→ Work item
Each line below must be transcribed with no word changed.

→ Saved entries
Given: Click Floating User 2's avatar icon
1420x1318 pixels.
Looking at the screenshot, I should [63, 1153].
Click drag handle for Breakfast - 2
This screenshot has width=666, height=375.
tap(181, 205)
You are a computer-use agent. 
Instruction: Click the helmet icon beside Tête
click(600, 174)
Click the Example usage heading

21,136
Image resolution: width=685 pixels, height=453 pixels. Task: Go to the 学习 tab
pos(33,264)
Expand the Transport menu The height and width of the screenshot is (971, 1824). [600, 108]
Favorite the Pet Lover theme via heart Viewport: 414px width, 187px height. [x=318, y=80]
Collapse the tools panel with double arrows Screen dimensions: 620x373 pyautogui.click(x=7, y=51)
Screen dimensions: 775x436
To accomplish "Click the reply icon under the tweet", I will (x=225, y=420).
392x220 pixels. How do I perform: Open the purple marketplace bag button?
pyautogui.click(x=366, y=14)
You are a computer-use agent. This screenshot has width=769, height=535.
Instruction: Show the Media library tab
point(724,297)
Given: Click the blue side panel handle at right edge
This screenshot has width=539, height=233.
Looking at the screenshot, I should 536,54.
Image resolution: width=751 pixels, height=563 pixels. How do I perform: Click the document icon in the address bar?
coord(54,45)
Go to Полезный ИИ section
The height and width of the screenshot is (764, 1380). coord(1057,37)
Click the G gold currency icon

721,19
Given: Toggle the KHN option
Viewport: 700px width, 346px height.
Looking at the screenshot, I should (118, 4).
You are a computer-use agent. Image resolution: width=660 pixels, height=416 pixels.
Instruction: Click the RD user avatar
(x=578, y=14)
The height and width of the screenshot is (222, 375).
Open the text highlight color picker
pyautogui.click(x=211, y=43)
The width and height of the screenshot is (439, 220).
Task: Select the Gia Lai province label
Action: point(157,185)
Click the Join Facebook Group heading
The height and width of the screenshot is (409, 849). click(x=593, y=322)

→ Output for this exercise
Given: Click Floating User 2's avatar icon
1420x1318 pixels.
Looking at the screenshot, I should [63, 1153].
Click drag handle for Breakfast - 2
This screenshot has width=666, height=375.
tap(181, 205)
You are a computer-use agent. 
Instruction: Click the helmet icon beside Tête
click(600, 174)
Click the Example usage heading

21,136
Image resolution: width=685 pixels, height=453 pixels. Task: Go to the 学习 tab
pos(33,264)
Expand the Transport menu The height and width of the screenshot is (971, 1824). [600, 108]
Favorite the Pet Lover theme via heart Viewport: 414px width, 187px height. [x=318, y=80]
Collapse the tools panel with double arrows Screen dimensions: 620x373 pyautogui.click(x=7, y=51)
Screen dimensions: 775x436
To accomplish "Click the reply icon under the tweet", I will (x=225, y=420).
392x220 pixels. How do I perform: Open the purple marketplace bag button?
pyautogui.click(x=366, y=14)
You are a computer-use agent. This screenshot has width=769, height=535.
Instruction: Show the Media library tab
point(724,297)
Given: Click the blue side panel handle at right edge
This screenshot has width=539, height=233.
Looking at the screenshot, I should 536,54.
Image resolution: width=751 pixels, height=563 pixels. How do I perform: Click the document icon in the address bar?
coord(54,45)
Go to Полезный ИИ section
The height and width of the screenshot is (764, 1380). coord(1057,37)
Click the G gold currency icon

721,19
Given: Toggle the KHN option
Viewport: 700px width, 346px height.
Looking at the screenshot, I should (118, 4).
You are a computer-use agent. Image resolution: width=660 pixels, height=416 pixels.
Instruction: Click the RD user avatar
(x=578, y=14)
The height and width of the screenshot is (222, 375).
Open the text highlight color picker
pyautogui.click(x=211, y=43)
The width and height of the screenshot is (439, 220).
Task: Select the Gia Lai province label
Action: point(157,185)
Click the Join Facebook Group heading
The height and width of the screenshot is (409, 849). click(x=593, y=322)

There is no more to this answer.